* [Stored data entries]
┌──

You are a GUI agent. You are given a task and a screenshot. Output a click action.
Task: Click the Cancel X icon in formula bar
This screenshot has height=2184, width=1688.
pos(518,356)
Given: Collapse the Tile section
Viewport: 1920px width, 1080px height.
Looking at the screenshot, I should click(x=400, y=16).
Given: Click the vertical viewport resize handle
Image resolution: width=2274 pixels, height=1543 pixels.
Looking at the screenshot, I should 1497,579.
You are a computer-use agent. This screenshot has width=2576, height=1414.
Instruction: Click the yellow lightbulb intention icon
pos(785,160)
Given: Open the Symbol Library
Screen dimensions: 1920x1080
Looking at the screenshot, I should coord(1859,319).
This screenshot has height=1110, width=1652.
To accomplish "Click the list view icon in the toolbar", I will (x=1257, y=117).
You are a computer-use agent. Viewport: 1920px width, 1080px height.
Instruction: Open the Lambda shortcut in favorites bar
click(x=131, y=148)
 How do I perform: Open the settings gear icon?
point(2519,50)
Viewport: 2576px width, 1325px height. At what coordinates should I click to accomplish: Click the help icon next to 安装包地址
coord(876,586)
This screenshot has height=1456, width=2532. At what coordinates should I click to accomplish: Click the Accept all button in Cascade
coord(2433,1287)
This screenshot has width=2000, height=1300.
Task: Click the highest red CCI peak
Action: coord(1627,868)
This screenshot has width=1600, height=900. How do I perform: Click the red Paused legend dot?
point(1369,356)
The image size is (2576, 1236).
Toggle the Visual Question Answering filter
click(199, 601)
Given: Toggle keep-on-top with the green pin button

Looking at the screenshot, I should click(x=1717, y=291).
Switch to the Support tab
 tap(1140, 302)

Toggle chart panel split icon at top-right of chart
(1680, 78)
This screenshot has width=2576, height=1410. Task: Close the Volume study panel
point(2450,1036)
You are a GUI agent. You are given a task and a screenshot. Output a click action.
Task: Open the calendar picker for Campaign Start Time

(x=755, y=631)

└──

Set the entries down again exactly, beginning with their first line and ending with the line that contains "Given: Click the"; omit all other lines.

You are a GUI agent. You are given a task and a screenshot. Output a click action.
Task: Click the Cancel X icon in formula bar
This screenshot has height=2184, width=1688.
pos(518,356)
Given: Collapse the Tile section
Viewport: 1920px width, 1080px height.
Looking at the screenshot, I should click(x=400, y=16).
Given: Click the vertical viewport resize handle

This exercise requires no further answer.